Rewrite the entries below as a numbered list with one line per item. Skip the blank lines and leave the pictures out.
:: Task material
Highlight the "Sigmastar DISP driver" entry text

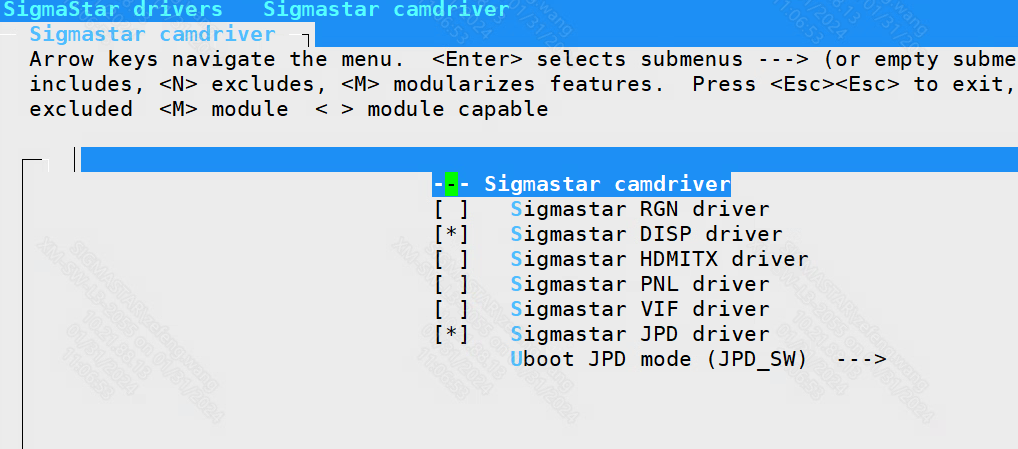click(x=646, y=235)
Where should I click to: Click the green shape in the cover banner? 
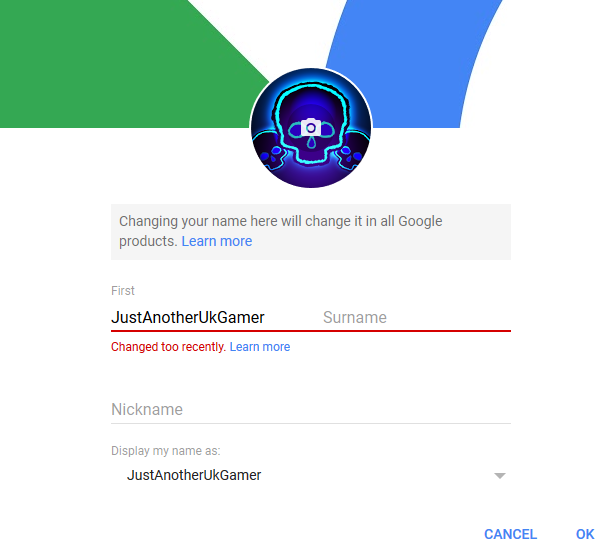pyautogui.click(x=118, y=63)
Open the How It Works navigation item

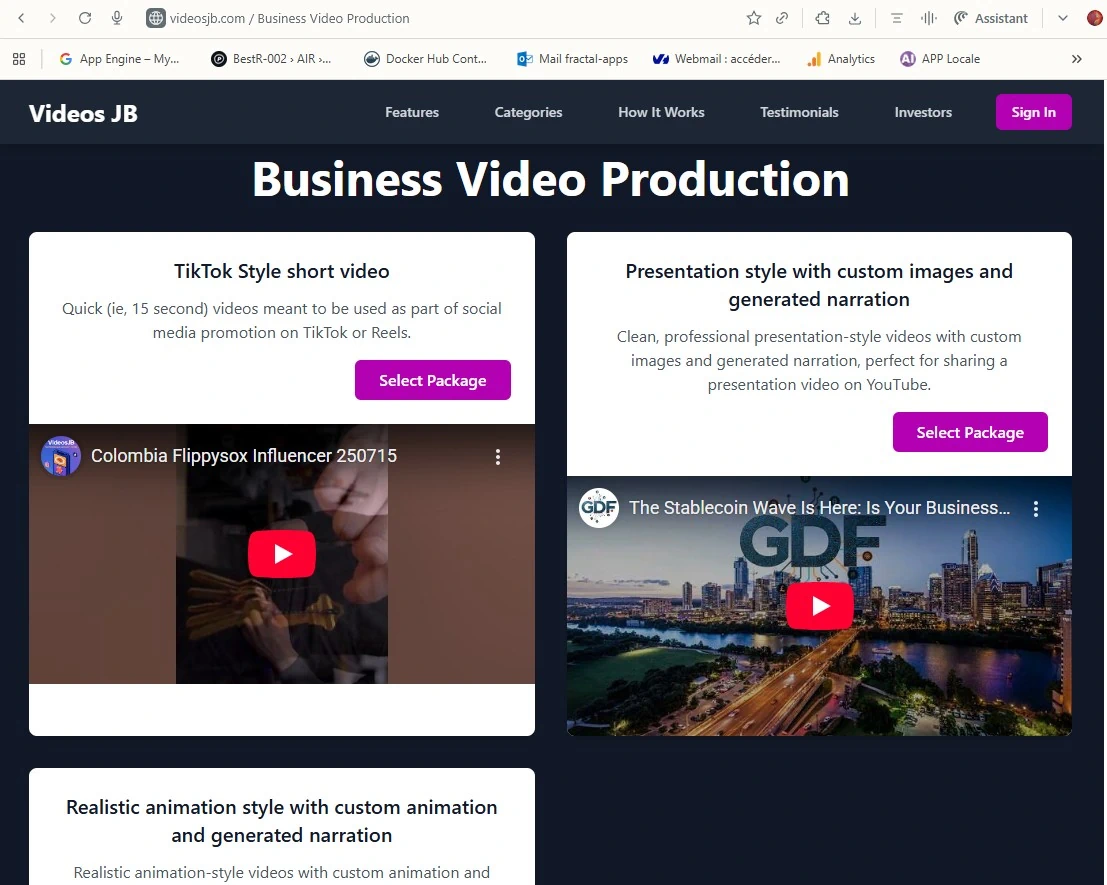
::::
== Output for this task ==
1. Highlight the "Sigmastar DISP driver" entry text
2. click(x=646, y=235)
3. Where should I click to: Click the green shape in the cover banner? 
4. pyautogui.click(x=118, y=63)
5. Open the How It Works navigation item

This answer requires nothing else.